Nesse momento, o devoto, em lágrimas, notou que o Senhor se lhe subtraia ao olhar angustiado. Antes, porém, observou que o Cristo, embora estivesse totalmente nimbado de intensa luz, trazia nas mãos formosas e compassivas os profundos sinais dos cravos da cruz.
Ao terminar a leitura eu sabia que aquela lição foi dirigida para mim, para que eu pudesse distribuir os bens que Jesus me proporcionou, no meu ambiente de convivência. Pedi a todos meus parentes que fizeram o favor de ouvir esse texto, que interpretassem o que acabaram de ouvir aplicados à minha vida. Ao término da leitura e sua interpretação como uma lição pessoal, onde todos se comportaram com máximo de atenção, e por tudo isso, agradeci convicto ao Mestre. Disse ao meus ouvintes que eu sentia que a lição dirigida ao crente se aplicava com perfeição a mim. Pois então, ali estava eu a procurar uma forma de distribuir aquilo que Deus me deu e que trago guardado em meu coração.

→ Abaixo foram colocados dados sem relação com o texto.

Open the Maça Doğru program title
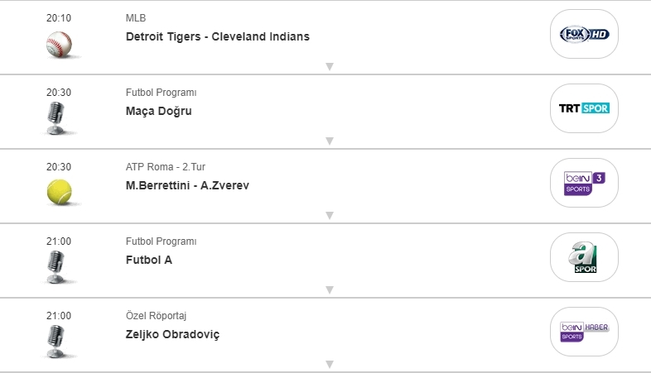Screen dimensions: 651x373 tap(159, 111)
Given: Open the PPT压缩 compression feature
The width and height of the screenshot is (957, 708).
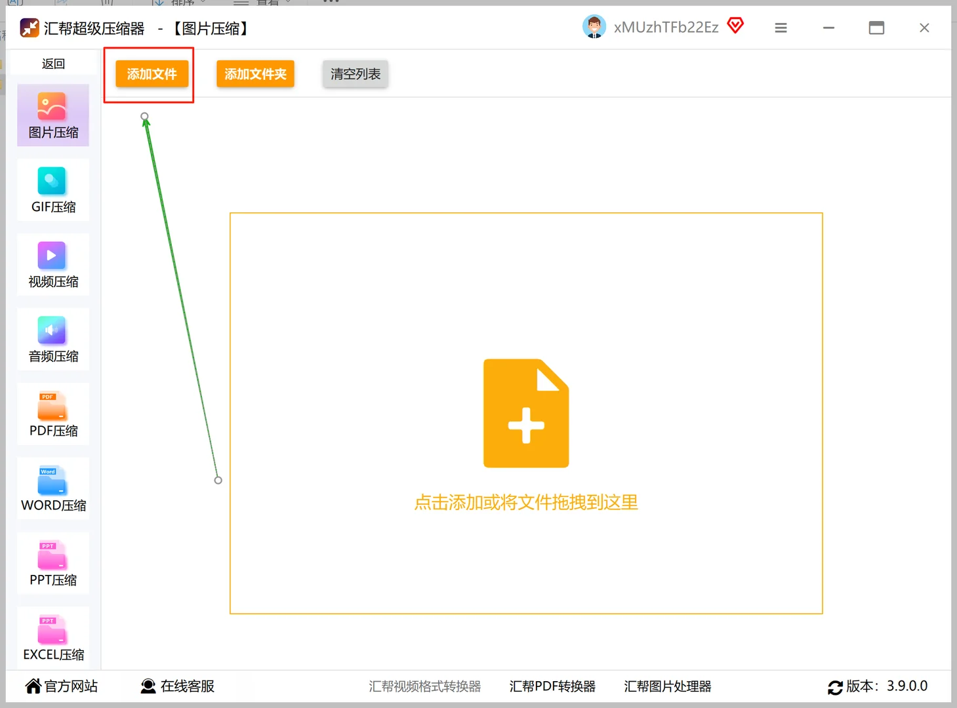Looking at the screenshot, I should (x=52, y=562).
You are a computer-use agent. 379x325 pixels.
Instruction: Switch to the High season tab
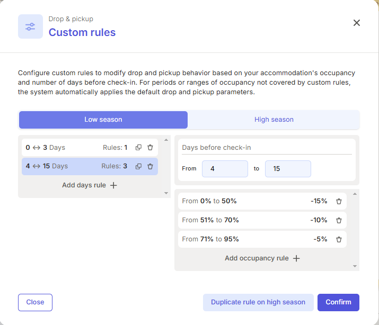click(274, 120)
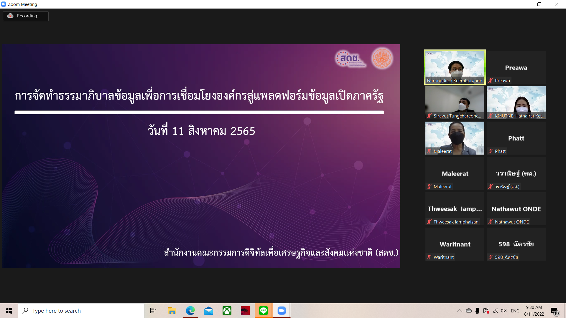Screen dimensions: 566x318
Task: Click the Task View icon
Action: pyautogui.click(x=153, y=311)
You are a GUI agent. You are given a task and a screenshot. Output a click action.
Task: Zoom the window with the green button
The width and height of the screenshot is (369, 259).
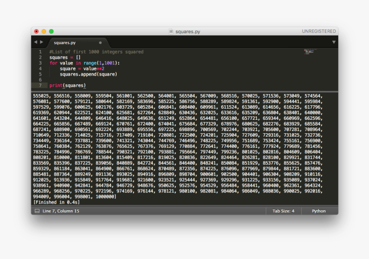point(51,31)

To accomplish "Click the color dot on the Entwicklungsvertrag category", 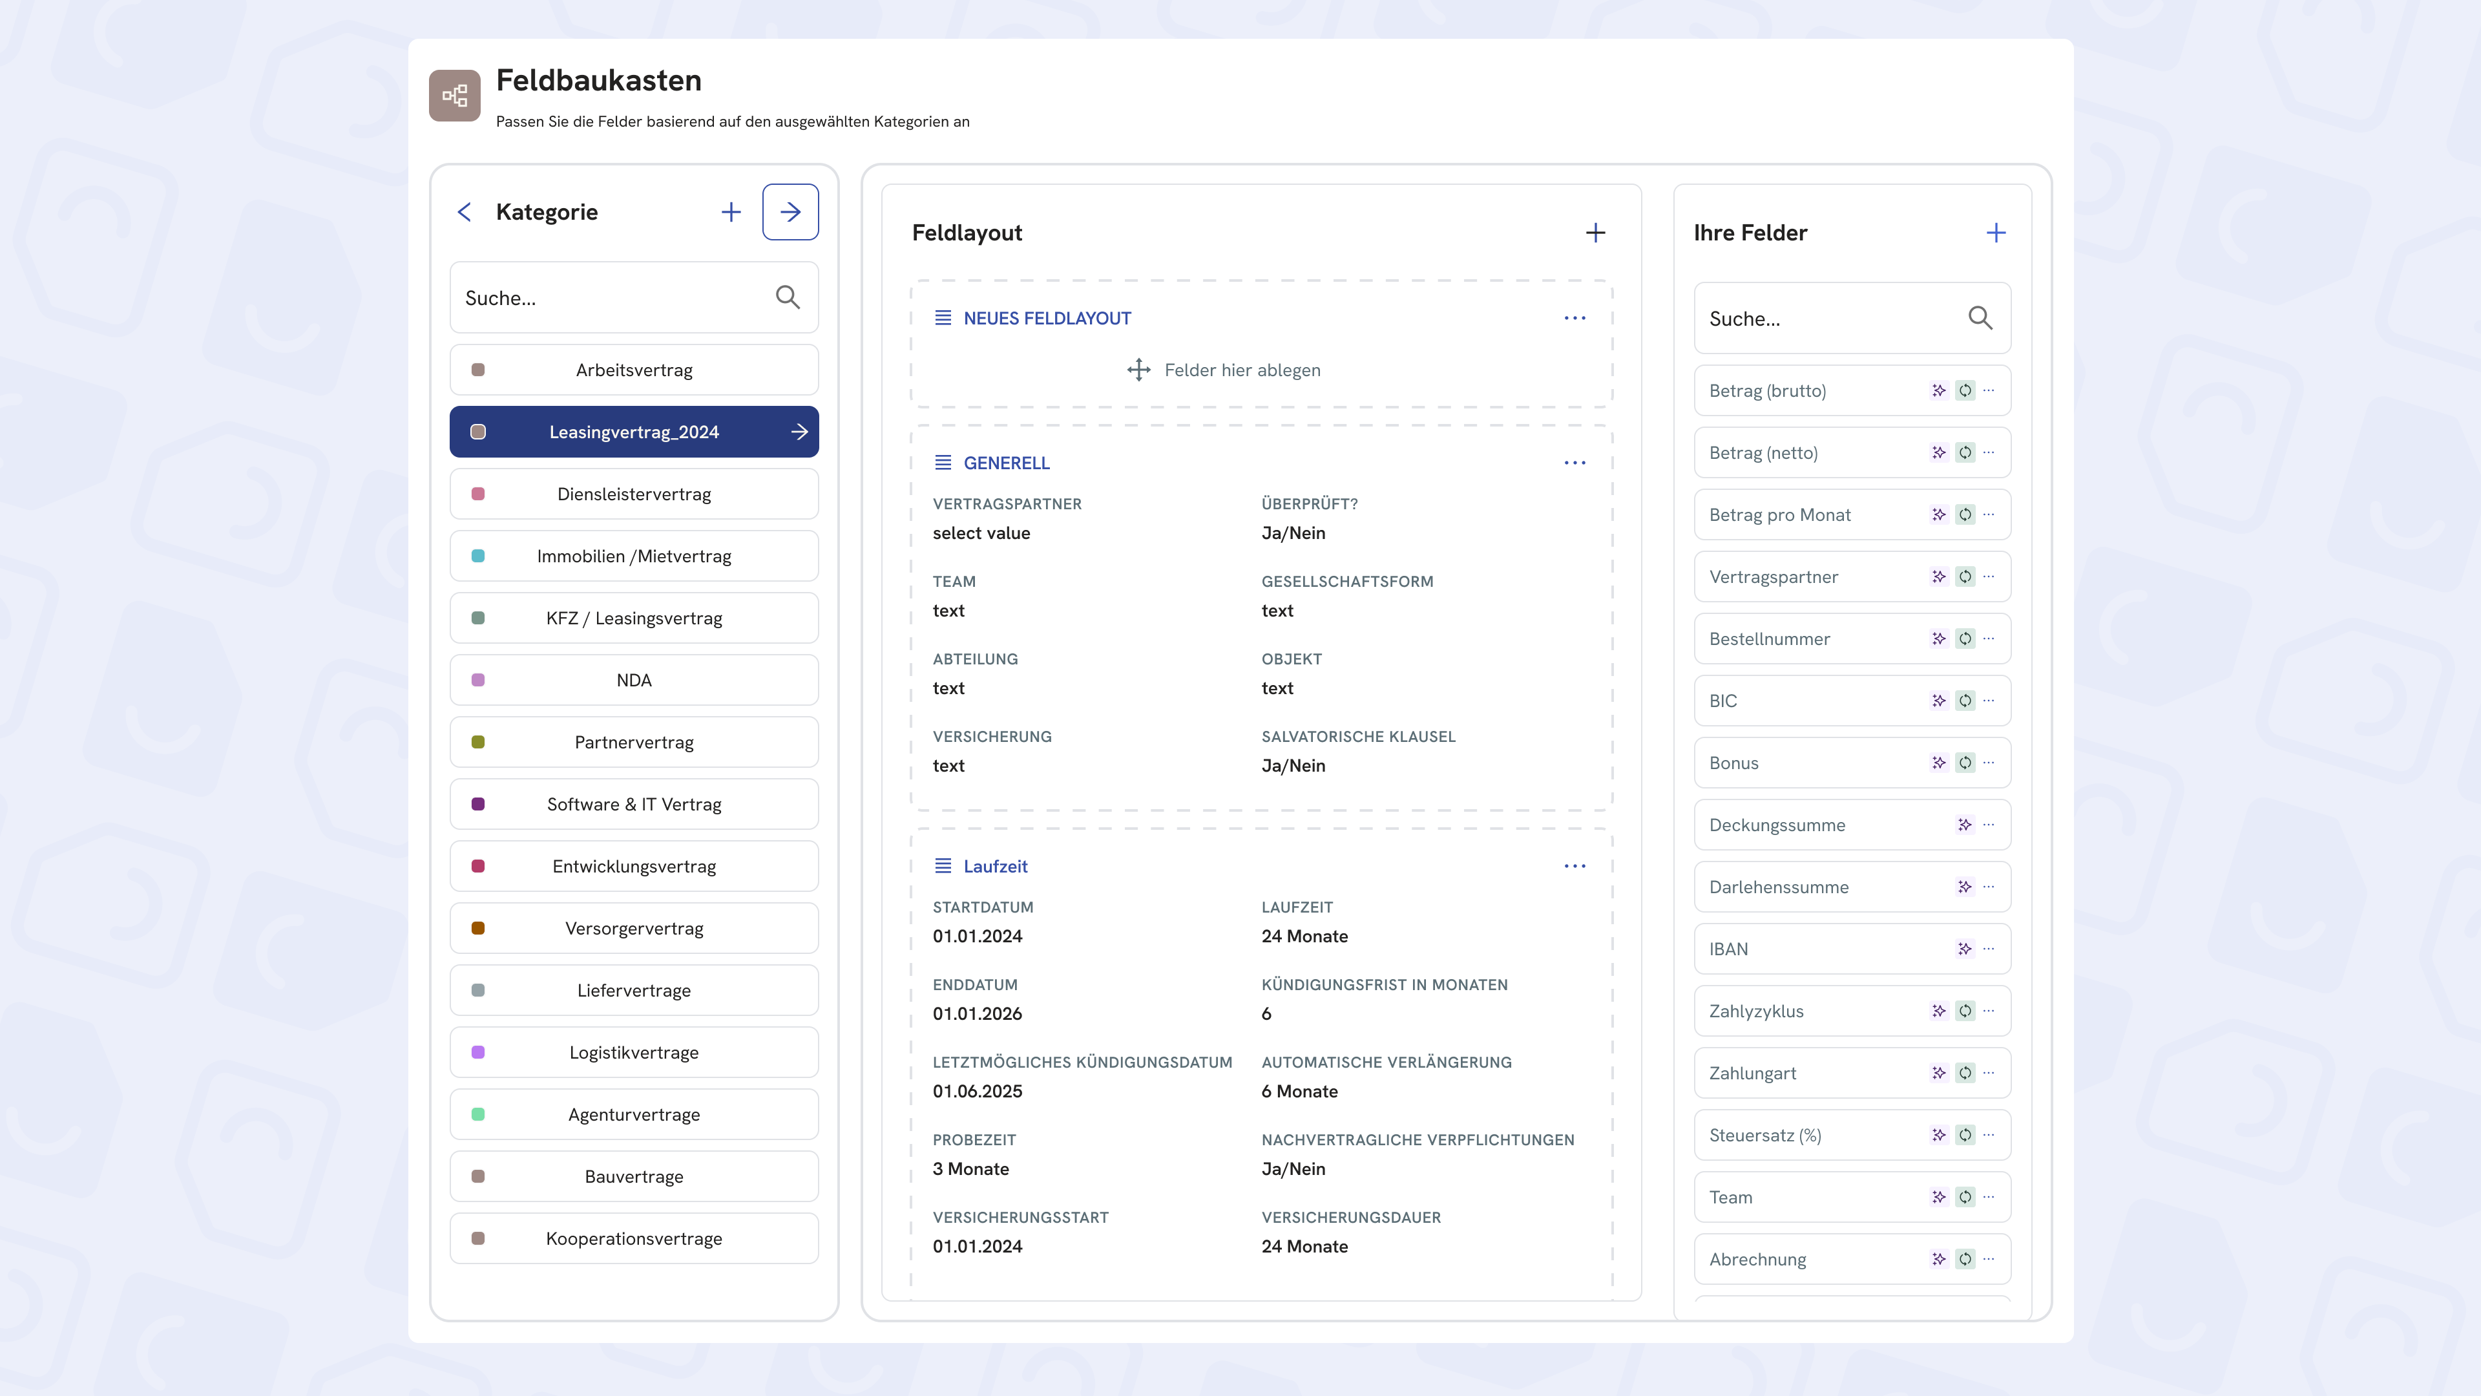I will point(478,866).
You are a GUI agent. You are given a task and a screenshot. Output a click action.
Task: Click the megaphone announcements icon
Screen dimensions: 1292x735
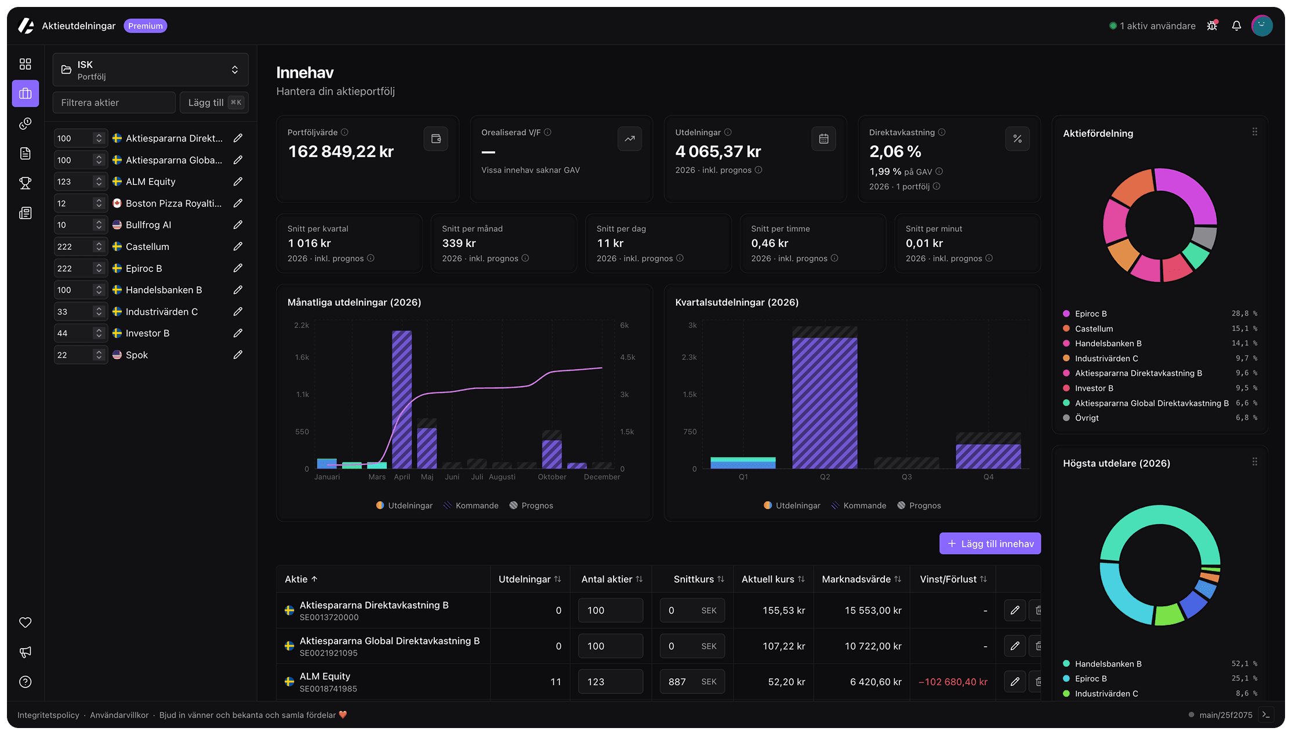[25, 652]
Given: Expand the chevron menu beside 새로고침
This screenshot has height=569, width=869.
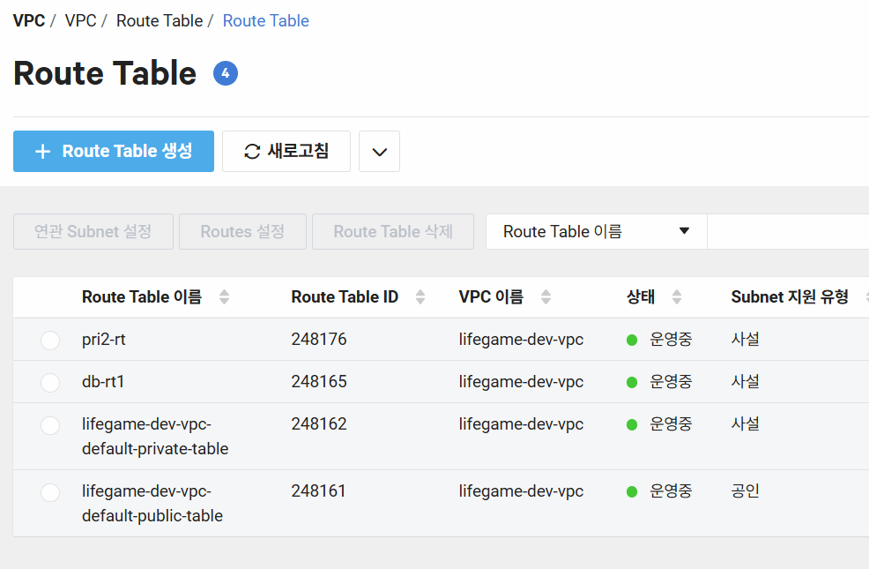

Ontem, durante o passeio a Pernambuco, do Recife fomos até a praia de Porto de Galinhas, que era o nosso objetivo final, de acordo com a sugestão unânime antes da viagem. Ao chegar na praia fomos logo abordados por um rapaz que se ofereceu para nos ajudar a estacionar em frente a praia. Pagaria apenas 10 reais. Aceitei a ajuda, mesmo porque eu nem ninguém que comigo estava conhecia a região e a praia estava lotada. O rapaz pegou sua bicicleta e pediu párea que o acompanhasse. Fizemos logo a comparação com a Ilha de Itamaracá. Ressaltamos apenas a particularidade de que lá o rapaz que nos conduzia, corria na nossa frente correndo. Estacionamos e verificamos que o rapaz havia falado a verdade. Ficamos com o carro à beira da praia com uma série de banquinhas cobertas com guarda-sol. Sentamos em duas delas e pedimos para ver o cardápio. Para nossa surpresa, a mesma porção de agulhas fritas que compramos na Ilha de Itamaracá estava também relacionada no cardápio pelo dobro do preço. Chamei a tenção de todos para o fato. Ontem saíamos da Ilha com a sensação de termos sido explorados de forma vergonhosa, mas pela realidade da região os preços praticados eram aqueles mesmos e lá na Ilha a sensação dos comerciante até poderiam ser opostas à nossa. Poderiam ter a sensação de vender seu produto por um preço bem inferior.
Assim, fica a lição, que antes de partirmos para um julgamento precipitado das pessoas, que procuremos saber quais as condições de vida que eles se sujeitam.